Collected data entries
■ ■ ■ ■ ■ ■ ■

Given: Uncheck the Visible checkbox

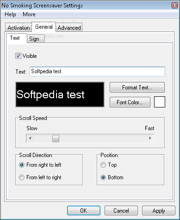Looking at the screenshot, I should (18, 56).
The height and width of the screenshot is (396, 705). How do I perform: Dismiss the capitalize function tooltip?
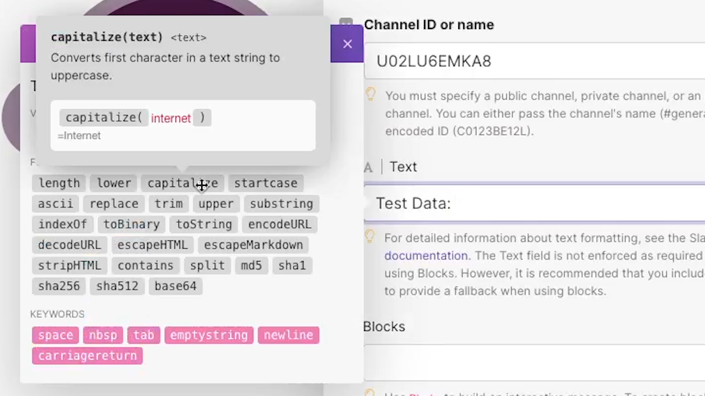tap(347, 44)
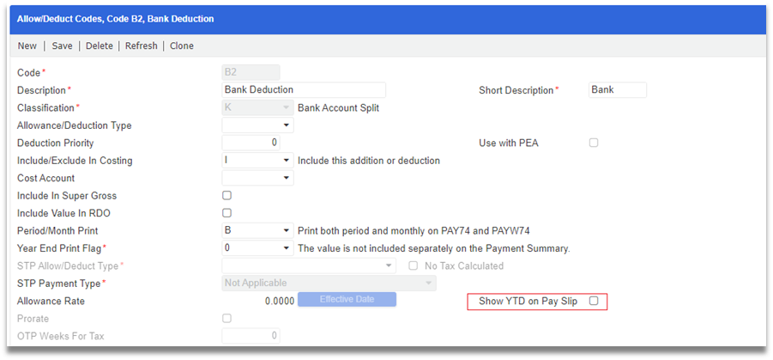Click the Effective Date button

click(347, 299)
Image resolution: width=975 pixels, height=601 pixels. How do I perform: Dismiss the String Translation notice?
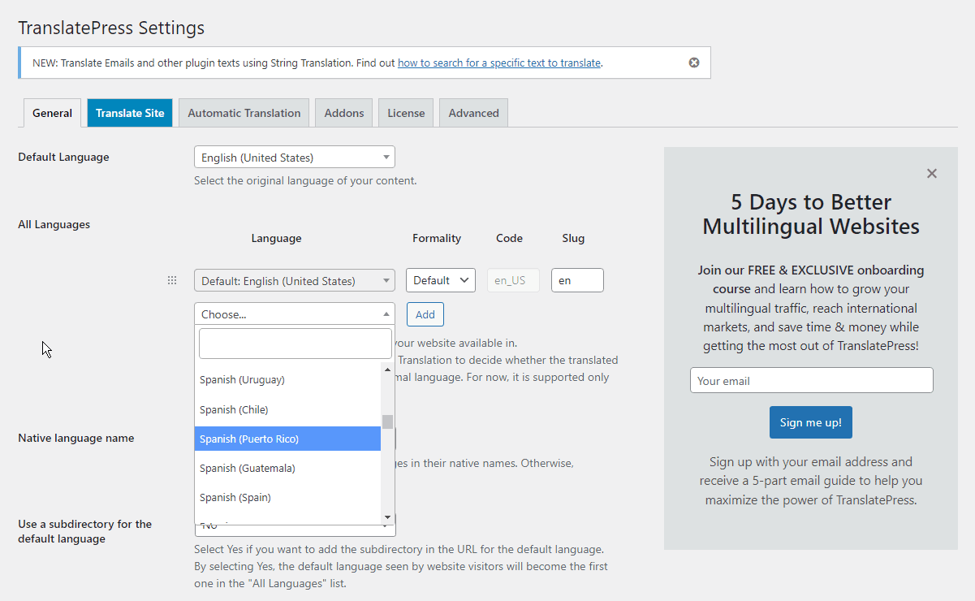pos(694,63)
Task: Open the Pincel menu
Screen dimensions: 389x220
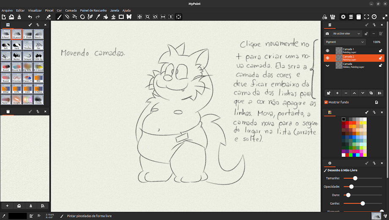Action: click(x=49, y=10)
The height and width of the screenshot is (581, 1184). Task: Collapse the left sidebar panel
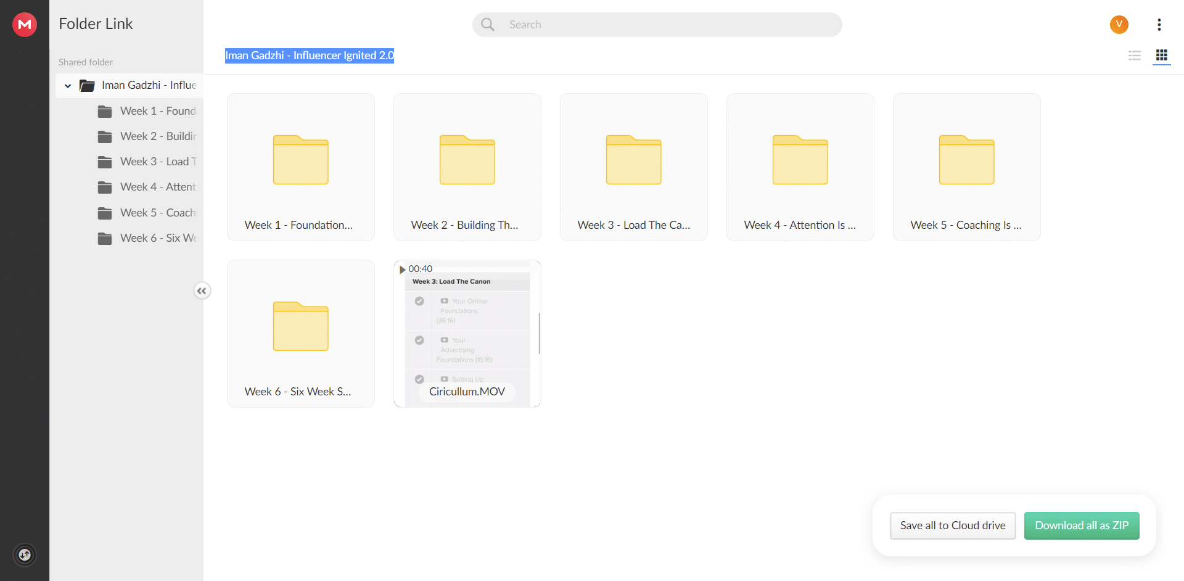(x=202, y=291)
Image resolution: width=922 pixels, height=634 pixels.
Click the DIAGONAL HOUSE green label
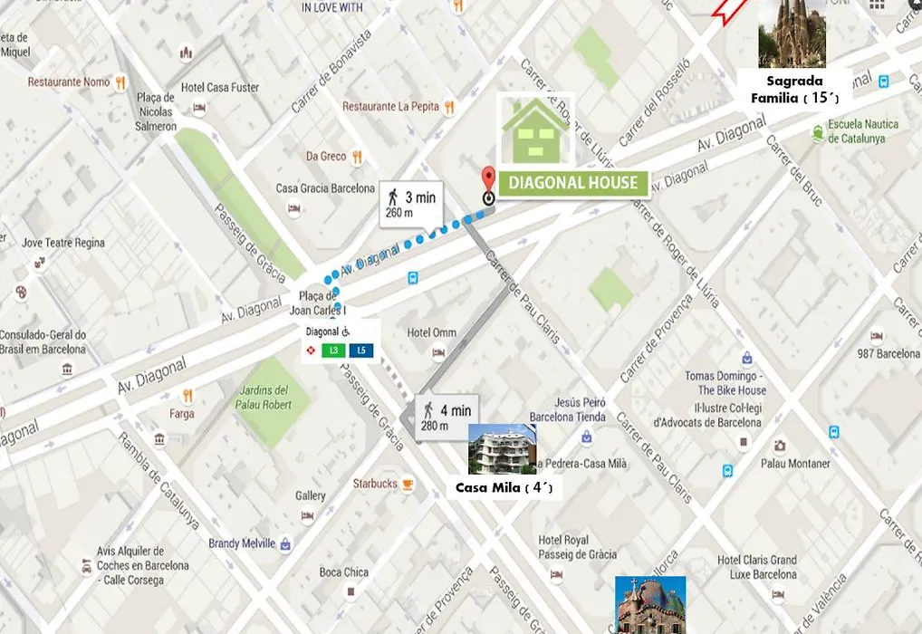(x=573, y=183)
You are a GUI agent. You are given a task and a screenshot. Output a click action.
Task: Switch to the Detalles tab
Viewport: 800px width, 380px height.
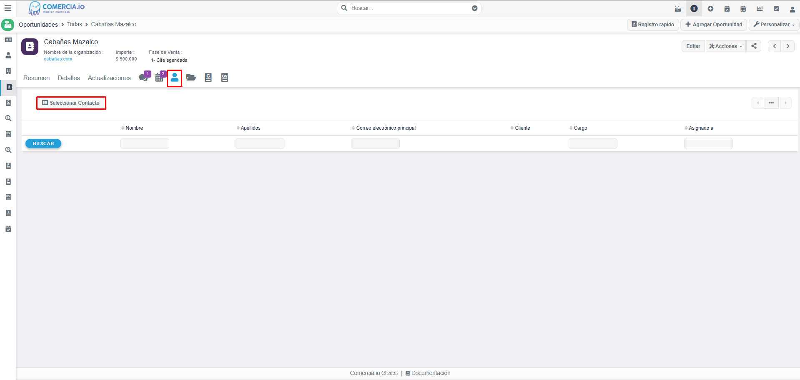pyautogui.click(x=69, y=78)
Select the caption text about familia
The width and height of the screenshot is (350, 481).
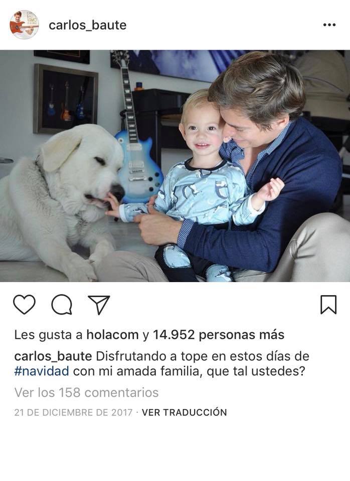[x=162, y=364]
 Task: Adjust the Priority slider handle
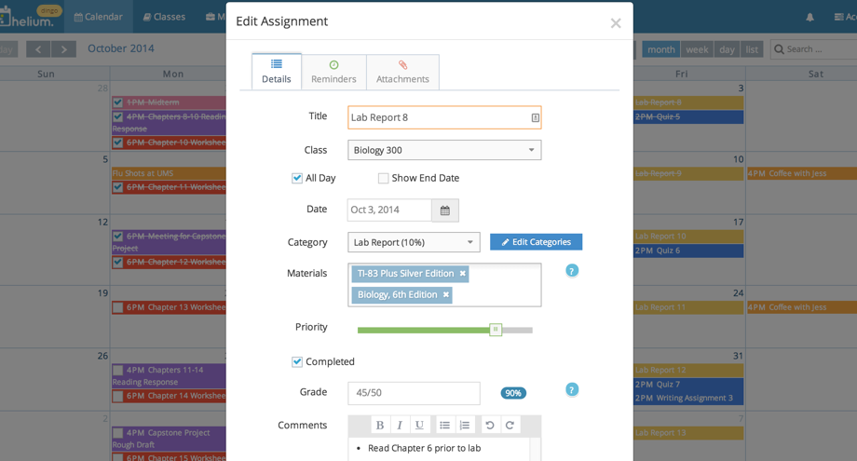[496, 330]
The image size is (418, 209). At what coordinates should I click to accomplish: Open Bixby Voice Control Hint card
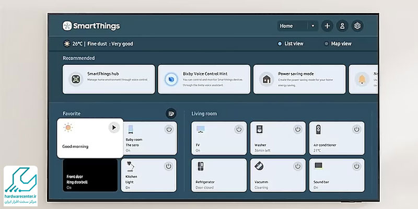(x=204, y=79)
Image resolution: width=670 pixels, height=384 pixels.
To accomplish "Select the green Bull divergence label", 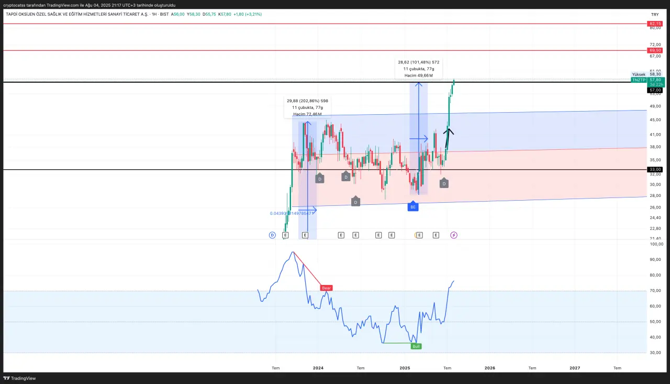I will coord(416,346).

■ ■ ■ ■ ■ ■ ■

◆ Required work
Give back exactly the lines above that run from the one with "The height and width of the screenshot is (581, 1184)." to the one with "Image resolution: width=670", including both, with the pictures left out.

◆ Response below
The height and width of the screenshot is (581, 1184). Task: Collapse the left sidebar panel
(x=202, y=291)
Image resolution: width=922 pixels, height=634 pixels.
Click the DIAGONAL HOUSE green label
(x=573, y=183)
You are a GUI agent. You are given a task and a screenshot. Output a click action.
Task: Switch to the Detalles tab
Viewport: 800px width, 380px height.
pyautogui.click(x=69, y=78)
Select the caption text about familia
The width and height of the screenshot is (350, 481).
[x=162, y=364]
 Task: Adjust the Priority slider handle
[496, 330]
The image size is (418, 209). At what coordinates should I click to accomplish: Open Bixby Voice Control Hint card
(x=204, y=79)
Image resolution: width=670 pixels, height=384 pixels.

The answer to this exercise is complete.